Stored data entries:

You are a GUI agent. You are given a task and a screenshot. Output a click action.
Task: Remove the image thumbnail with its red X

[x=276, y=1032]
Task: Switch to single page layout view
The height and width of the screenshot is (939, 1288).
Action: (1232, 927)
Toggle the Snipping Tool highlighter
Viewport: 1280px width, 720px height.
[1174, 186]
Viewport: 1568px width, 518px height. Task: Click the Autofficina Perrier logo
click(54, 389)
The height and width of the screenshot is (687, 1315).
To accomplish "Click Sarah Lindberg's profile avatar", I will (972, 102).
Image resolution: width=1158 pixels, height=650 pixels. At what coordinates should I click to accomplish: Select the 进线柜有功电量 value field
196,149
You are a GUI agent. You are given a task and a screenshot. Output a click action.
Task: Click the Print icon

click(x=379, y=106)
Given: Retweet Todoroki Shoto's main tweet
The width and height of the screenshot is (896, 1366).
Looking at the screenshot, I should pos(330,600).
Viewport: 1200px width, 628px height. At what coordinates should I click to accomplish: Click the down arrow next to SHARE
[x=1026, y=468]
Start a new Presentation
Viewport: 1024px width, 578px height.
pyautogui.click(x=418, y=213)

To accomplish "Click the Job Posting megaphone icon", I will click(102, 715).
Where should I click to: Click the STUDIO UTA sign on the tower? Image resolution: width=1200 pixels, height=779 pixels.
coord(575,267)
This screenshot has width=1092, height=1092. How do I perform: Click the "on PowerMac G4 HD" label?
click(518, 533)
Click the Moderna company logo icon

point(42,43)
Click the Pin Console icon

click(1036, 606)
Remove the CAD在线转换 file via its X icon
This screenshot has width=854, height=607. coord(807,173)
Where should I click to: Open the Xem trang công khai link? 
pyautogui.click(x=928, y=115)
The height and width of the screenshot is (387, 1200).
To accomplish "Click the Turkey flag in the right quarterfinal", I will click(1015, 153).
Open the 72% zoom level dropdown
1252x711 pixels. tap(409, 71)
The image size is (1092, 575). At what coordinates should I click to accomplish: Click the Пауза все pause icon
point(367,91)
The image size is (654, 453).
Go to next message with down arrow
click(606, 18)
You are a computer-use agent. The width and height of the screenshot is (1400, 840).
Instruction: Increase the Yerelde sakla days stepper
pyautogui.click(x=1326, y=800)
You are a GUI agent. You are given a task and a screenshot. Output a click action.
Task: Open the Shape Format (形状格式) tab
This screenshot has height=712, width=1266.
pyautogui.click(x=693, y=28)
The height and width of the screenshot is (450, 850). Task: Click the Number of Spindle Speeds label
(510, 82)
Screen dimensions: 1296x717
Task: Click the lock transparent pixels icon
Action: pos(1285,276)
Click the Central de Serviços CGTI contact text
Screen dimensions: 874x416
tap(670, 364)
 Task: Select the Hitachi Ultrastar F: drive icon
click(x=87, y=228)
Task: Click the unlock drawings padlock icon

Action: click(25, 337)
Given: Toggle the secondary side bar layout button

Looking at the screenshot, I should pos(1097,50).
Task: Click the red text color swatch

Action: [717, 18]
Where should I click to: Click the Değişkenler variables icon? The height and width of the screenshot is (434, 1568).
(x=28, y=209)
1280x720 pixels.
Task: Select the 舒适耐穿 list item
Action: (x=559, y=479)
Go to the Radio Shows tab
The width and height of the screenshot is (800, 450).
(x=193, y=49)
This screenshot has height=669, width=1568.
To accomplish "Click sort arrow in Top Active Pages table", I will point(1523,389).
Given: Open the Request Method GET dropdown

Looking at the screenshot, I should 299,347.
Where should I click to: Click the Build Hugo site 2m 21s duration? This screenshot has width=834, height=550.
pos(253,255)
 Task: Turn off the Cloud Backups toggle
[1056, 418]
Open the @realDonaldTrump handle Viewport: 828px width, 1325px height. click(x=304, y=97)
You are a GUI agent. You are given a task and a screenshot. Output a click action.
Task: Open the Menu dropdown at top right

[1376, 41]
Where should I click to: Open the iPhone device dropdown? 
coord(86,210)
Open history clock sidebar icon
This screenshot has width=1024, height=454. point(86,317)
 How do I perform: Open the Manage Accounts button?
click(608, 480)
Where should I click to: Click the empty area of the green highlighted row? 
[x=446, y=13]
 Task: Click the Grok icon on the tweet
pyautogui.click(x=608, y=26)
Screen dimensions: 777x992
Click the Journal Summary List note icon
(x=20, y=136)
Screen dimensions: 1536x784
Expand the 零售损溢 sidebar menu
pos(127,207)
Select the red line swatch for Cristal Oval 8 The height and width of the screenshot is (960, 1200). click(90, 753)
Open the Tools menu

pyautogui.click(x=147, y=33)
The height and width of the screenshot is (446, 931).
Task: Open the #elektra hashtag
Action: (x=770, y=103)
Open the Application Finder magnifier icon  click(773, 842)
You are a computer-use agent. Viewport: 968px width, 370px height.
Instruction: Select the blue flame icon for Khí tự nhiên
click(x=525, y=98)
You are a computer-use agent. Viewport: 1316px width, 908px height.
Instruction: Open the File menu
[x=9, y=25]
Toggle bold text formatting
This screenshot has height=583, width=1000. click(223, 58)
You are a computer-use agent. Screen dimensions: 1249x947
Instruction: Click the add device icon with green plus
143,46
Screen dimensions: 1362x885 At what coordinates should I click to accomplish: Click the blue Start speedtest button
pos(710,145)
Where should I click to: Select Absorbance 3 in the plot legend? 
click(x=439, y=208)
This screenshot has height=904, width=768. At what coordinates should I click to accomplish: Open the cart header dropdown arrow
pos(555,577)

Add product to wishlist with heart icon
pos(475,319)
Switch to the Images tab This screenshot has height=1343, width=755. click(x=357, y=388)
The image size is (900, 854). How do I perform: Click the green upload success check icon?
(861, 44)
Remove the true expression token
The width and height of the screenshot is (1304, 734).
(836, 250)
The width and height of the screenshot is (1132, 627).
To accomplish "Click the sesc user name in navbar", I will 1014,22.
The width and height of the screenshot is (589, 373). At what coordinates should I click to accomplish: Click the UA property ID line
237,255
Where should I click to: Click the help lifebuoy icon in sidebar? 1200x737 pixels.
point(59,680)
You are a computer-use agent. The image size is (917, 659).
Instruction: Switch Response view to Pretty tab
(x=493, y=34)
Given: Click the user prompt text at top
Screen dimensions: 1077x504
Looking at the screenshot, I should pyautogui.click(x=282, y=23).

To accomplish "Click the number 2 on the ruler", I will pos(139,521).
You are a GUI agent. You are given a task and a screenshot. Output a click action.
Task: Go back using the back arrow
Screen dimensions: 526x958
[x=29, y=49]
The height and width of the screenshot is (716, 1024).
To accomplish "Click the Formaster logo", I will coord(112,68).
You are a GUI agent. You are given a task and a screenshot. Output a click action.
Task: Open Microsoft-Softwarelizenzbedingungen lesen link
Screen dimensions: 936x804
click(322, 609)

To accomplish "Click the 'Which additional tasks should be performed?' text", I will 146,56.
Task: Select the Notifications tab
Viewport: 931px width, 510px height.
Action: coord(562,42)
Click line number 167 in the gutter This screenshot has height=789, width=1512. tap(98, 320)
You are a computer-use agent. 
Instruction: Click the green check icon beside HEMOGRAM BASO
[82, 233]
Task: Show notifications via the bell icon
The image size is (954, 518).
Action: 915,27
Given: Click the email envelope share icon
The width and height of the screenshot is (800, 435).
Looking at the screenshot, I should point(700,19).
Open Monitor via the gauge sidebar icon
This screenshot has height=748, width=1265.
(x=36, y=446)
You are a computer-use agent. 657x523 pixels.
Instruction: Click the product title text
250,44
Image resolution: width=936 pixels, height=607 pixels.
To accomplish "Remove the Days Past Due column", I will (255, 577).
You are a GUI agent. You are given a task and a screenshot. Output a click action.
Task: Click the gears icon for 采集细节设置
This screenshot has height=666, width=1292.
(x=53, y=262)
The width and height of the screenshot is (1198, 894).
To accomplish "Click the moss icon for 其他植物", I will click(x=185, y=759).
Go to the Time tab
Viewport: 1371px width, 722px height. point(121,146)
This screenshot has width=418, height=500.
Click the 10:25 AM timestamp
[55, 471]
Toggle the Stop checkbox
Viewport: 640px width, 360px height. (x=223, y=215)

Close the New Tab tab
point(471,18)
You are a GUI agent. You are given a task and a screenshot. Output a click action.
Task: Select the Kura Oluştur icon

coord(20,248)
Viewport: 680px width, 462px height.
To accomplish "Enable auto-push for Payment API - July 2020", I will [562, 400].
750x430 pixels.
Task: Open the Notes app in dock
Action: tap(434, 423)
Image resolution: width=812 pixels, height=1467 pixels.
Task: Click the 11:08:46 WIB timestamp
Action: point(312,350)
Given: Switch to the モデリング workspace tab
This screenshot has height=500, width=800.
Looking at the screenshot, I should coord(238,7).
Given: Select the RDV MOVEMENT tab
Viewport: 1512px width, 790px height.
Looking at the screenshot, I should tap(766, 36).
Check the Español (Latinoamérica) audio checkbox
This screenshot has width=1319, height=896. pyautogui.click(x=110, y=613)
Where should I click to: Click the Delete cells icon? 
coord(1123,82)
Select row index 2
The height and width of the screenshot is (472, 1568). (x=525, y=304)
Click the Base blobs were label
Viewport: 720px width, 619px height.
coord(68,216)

Exercise details:
Copy, exactly and with nothing added, the lines from the one containing "Viewport: 1512px width, 790px height." through the end of the records.

Response for this exercise:
Viewport: 1512px width, 790px height.
Looking at the screenshot, I should tap(766, 36).
Check the Español (Latinoamérica) audio checkbox
This screenshot has width=1319, height=896. pyautogui.click(x=110, y=613)
Where should I click to: Click the Delete cells icon? 
coord(1123,82)
Select row index 2
The height and width of the screenshot is (472, 1568). (x=525, y=304)
Click the Base blobs were label
Viewport: 720px width, 619px height.
coord(68,216)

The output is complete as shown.